The clause seems almost to be offensive to court administration councils. Subsection (1) requires councils to provide the Lord Chancellor with recommendations about his duties in the area in which the council is established. Under subsection (2), the Lord Chancellor must give due consideration to those recommendations. Clearly, the Lord Chancellor is not required to give due consideration—indeed, any consideration—to recommendations that go outside the area for which the council is established. Nevertheless, a court administration council may, on occasion, wish to do so. The recommendations that it makes may be sensible and helpful, and, in those circumstances, the Lord Chancellor may wish to consider them, whether or not he is under an obligation to do so.

It seems pointless and, as I said, virtually offensive to the councils to include the extraordinarily negative subsection (3), which more or less tells them that they should not itch to interfere in matters that they do not understand.

Lord Phillips of Sudbury: When the Minister replies on Amendment No. 26, I would like her to confirm that Clause 5(2) would mean that, in considering recommendations, the Lord Chancellor could have regard only to the efficiency and effectiveness of the court system. That is how his duty is defined under Clause 1(1). If a recommendation were made that related primarily to the quality of justice, what would be the obligations on the Lord Chancellor?

Lord Mackay of Clashfern: It has just occurred to me that one of the areas that the Lord Chancellor will have to have in mind is the distribution of money for the purpose of supporting the various justice services in the councils' areas.

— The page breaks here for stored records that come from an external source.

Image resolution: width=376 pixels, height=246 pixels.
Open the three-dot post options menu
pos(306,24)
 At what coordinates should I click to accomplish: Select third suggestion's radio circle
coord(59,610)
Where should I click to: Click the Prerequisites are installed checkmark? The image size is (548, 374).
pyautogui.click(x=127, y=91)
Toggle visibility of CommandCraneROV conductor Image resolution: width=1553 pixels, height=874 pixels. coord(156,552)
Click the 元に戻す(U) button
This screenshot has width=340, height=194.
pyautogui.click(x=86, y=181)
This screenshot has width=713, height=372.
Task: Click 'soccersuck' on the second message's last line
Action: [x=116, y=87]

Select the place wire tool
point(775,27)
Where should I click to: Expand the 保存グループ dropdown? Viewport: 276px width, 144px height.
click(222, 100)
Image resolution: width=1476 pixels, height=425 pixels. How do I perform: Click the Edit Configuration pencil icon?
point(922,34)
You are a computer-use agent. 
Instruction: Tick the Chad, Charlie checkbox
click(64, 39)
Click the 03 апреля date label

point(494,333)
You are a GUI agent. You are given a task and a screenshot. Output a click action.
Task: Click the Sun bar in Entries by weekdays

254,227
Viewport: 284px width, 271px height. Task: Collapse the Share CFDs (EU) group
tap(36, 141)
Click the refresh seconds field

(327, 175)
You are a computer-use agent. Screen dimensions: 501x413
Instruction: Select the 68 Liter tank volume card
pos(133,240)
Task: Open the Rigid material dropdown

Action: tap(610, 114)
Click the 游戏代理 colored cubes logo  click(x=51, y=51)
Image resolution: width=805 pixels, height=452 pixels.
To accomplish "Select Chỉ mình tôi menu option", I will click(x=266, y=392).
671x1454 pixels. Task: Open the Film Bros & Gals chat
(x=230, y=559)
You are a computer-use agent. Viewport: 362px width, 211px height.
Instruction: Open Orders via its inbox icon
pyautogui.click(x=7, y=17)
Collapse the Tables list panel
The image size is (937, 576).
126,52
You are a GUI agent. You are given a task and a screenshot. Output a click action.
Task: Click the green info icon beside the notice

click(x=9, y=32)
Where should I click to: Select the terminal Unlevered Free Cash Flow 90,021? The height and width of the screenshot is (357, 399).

The present Lord Chancellor may have some new way of doing it, but it has often been done by reference to a formula of reasonably general application. I could see an area council having some views on such a formula, which would be of general application throughout England and Wales. They might, for example, think that population was not sufficiently weighted in the formula or that sparsity of population was not taken into account sufficiently.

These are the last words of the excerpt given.